On the twitter hashtag #sqlhelp I saw a really dangerous (dangerous because it could cost your company a lot (somewhere between tens of thousands to hundreds of thousands of pick your favorite currency) bit of advice, that someone has received from their software reseller.
I’ll paraphrase the tweet so as to protect the guilty: “our reselller said that if we bought a license of enterprise edition, we could run the database engine on one server, and SQL Server Reporting Services on another.” This is 100% wrong, and always has been. Per the SQL Server 2019 licensing guide.
Even though SQL Server Reporting Services is separate installation now, the licensing is exactly the same as SQL Server. I think some of the confusion in the Twitter stream is related to the one of the terms of Power BI Reporting Service. If you purchase Power BI Reporting Services through your SQL Server licensing, it is treated exactly like any other SQL Server component for the purposes of licensing. That means, if you need a SQL Server database engine for your report server databases (the database that contains the PBI-RS metadata), you have two choices:
1) Install the database engine side by side with your PBI services
2) Buy additional cores to run the database engine on a different server.
This last bit is where it gets a little confusing. If you buy your PBI RS licenses through having Premium capacity in the Power BI service, you can install SQL Server standard edition, exclusively for the purposes of Power BI or other products like SSRS or SSIS that require a SQL Server database.

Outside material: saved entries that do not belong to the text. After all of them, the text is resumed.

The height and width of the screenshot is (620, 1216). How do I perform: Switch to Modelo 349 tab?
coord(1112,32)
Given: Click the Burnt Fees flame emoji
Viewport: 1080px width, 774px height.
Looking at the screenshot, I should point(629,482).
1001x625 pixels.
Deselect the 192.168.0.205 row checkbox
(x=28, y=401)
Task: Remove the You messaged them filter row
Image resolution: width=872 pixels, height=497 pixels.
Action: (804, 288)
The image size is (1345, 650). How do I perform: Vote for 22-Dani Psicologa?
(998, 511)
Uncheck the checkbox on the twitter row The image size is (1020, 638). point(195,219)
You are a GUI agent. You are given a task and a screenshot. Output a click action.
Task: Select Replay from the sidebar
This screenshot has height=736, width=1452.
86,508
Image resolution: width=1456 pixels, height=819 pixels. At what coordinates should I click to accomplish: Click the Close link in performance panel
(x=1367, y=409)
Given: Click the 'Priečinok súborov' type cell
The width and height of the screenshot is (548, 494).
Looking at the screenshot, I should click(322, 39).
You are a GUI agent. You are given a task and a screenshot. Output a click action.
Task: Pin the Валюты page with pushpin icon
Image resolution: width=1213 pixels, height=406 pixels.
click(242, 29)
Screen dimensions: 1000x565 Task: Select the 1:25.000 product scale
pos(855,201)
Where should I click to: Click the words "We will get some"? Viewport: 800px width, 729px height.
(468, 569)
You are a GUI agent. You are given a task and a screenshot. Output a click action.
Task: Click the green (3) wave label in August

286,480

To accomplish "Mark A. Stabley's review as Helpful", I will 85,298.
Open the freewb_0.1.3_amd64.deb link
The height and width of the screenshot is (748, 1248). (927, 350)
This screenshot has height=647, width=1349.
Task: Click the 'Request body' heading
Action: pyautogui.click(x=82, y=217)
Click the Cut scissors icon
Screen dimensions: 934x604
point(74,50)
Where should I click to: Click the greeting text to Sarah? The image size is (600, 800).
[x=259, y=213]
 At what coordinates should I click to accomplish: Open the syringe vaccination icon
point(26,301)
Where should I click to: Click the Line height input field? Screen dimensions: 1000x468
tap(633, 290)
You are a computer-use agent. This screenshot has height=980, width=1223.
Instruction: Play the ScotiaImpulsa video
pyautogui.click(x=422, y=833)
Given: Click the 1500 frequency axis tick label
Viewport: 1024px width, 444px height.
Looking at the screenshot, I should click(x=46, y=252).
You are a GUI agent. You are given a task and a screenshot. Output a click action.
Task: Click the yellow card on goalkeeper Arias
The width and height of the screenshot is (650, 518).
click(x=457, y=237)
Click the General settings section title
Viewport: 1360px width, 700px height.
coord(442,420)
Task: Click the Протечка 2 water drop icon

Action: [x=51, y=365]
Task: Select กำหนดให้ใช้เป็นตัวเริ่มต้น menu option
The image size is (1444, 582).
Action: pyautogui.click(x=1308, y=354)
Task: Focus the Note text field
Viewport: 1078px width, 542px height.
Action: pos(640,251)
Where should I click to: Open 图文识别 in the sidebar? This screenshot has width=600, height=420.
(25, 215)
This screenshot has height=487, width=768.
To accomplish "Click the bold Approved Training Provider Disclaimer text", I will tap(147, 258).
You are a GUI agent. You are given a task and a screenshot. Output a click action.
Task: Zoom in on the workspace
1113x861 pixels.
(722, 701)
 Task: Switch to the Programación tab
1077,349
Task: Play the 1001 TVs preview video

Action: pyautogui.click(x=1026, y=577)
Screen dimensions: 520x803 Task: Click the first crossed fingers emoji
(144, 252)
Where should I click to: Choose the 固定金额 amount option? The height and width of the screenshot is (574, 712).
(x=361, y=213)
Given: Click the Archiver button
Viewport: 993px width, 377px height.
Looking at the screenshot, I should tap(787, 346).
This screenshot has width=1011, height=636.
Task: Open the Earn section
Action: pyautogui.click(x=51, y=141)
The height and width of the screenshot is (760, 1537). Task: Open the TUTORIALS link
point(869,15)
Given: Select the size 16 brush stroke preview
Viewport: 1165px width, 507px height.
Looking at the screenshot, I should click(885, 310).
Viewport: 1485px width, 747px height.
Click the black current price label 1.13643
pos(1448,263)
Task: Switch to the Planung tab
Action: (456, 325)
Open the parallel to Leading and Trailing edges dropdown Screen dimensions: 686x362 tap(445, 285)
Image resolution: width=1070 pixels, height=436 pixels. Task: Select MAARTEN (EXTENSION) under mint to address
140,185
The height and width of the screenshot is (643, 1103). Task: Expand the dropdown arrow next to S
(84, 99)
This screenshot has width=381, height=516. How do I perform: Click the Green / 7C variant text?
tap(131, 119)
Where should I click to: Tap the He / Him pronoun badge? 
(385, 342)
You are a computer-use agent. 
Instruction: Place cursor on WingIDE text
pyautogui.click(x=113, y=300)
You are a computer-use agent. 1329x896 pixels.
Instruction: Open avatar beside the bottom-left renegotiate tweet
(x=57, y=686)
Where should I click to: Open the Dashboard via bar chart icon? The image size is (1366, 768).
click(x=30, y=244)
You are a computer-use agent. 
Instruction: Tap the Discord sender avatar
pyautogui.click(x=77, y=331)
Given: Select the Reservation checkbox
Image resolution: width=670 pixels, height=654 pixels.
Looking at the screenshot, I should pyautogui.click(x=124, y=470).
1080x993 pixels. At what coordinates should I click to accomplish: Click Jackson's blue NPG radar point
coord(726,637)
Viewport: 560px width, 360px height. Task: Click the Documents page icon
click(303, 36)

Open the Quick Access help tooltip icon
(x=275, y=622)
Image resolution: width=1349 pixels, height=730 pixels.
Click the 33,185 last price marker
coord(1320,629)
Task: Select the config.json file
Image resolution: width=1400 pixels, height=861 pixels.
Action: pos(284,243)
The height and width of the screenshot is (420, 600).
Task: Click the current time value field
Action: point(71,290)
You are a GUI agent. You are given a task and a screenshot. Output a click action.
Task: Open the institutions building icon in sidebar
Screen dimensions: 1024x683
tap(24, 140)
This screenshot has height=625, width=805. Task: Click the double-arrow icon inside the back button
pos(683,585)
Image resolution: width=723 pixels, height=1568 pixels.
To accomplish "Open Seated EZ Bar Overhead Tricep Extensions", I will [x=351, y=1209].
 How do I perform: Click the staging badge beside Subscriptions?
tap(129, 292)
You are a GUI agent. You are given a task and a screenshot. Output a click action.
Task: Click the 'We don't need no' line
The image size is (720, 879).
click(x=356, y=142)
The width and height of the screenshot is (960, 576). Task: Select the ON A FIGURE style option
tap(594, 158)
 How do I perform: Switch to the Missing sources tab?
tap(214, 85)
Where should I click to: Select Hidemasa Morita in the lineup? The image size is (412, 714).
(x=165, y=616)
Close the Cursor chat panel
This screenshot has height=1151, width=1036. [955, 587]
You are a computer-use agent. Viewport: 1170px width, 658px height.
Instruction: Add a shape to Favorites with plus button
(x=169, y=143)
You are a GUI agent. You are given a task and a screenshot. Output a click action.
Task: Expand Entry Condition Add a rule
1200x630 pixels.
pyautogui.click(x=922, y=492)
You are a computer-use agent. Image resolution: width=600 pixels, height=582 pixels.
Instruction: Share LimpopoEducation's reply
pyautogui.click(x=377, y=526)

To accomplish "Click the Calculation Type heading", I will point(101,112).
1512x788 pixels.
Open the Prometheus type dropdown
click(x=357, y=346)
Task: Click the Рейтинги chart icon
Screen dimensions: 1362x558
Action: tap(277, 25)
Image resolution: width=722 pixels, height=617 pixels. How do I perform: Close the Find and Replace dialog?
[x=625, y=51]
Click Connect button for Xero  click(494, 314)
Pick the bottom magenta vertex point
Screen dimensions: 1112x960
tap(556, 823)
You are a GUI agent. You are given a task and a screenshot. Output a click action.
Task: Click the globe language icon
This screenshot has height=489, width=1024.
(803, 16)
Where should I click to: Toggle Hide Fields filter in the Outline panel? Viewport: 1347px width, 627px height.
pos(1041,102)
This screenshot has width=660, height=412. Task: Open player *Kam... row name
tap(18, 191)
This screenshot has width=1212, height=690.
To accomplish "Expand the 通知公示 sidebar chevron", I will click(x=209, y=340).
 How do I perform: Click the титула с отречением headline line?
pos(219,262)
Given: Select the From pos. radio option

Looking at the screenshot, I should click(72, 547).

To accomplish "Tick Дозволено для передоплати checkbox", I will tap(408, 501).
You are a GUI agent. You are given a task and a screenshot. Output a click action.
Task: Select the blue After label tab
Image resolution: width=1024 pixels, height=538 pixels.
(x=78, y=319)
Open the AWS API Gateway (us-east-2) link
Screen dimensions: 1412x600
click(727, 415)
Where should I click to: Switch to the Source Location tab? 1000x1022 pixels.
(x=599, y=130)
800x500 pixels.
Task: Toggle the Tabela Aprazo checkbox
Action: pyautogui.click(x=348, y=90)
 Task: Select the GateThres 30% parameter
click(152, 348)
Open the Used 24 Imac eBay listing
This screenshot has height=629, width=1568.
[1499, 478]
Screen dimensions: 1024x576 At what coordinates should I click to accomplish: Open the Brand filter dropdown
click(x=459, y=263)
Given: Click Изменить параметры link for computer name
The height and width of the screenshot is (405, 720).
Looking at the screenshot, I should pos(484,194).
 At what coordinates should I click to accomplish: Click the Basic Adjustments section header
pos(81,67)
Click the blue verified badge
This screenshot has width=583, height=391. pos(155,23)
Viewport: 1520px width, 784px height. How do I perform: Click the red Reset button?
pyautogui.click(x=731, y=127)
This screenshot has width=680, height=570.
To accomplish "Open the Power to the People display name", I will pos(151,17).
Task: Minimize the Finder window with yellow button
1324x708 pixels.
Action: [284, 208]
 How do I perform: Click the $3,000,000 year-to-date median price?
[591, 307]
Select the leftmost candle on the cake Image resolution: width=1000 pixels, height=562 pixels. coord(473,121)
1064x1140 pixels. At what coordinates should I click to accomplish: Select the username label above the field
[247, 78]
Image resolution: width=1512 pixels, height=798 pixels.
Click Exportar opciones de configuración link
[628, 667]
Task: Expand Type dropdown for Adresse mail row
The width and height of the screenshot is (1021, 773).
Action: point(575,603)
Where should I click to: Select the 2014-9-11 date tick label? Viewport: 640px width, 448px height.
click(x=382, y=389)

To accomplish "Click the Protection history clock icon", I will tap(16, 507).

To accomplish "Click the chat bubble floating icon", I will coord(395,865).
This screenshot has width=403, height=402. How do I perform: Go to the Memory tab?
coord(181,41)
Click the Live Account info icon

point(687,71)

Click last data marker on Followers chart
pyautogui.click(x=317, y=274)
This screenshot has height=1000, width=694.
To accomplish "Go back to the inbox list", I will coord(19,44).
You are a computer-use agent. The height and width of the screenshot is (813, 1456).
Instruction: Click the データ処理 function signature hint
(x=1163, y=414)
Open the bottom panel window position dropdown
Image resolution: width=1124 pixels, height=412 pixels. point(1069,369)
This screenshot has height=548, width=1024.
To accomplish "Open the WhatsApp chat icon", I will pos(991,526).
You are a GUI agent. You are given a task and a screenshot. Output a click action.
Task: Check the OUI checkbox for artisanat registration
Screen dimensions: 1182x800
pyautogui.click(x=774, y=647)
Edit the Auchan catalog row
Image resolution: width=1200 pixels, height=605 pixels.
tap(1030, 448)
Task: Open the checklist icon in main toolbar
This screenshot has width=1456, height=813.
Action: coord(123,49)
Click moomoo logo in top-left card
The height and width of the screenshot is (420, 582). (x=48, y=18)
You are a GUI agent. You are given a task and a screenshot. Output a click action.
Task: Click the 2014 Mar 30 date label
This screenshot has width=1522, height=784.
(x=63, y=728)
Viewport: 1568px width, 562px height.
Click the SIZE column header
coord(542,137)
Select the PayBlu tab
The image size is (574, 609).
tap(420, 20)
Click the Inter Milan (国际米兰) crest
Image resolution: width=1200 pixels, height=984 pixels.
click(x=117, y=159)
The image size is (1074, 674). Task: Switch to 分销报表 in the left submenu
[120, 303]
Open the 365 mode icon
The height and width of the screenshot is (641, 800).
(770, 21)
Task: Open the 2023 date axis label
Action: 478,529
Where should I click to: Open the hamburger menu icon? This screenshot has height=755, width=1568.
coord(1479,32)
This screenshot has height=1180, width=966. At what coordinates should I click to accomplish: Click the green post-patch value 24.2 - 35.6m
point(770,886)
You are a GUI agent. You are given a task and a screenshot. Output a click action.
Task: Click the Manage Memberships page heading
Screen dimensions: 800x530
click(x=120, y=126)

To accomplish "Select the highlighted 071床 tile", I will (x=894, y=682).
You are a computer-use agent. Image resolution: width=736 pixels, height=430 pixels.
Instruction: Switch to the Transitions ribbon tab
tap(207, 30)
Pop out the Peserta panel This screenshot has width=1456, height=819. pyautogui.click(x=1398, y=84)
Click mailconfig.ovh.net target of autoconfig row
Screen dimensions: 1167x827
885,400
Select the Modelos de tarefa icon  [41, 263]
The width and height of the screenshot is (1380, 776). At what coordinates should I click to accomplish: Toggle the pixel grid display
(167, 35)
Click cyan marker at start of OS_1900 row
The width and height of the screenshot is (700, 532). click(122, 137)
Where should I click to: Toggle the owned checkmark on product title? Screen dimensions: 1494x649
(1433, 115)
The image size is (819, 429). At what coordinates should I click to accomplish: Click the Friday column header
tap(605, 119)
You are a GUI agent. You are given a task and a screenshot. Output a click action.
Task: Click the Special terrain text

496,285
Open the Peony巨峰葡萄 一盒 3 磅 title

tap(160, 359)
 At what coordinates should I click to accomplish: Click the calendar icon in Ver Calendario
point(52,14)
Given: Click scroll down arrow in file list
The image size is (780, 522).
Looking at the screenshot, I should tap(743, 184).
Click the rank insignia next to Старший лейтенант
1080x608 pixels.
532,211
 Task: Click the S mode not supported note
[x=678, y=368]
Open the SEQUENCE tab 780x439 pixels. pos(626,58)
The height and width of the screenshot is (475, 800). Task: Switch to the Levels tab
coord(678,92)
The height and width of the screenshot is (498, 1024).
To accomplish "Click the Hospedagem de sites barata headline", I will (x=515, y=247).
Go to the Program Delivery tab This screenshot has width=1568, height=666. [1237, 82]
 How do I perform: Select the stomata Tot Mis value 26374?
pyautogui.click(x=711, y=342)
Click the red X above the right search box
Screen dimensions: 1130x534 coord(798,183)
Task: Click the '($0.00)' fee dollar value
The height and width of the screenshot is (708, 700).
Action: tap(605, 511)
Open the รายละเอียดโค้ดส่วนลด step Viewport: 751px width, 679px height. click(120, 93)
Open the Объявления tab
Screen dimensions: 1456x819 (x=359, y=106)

Customer may run any number of Instances of any SQL Server database software (SQL Server Standard) included in Power BI Report Server in one OSE on a Server dedicated to Customer’s use for the limited purpose of supporting Power BI Report Server and any other product that includes SQL Server database software. Dedicated Servers used for this purpose, that are under the management or control of an entity other than Customer or one of its Affiliates, are subject to the Outsourcing Software Management clause
That’s from the volume licensing guide.
tl;dr Always assume you need a license for production, unless you are paying for PBI premium and then you may have an engine license you can use just for that.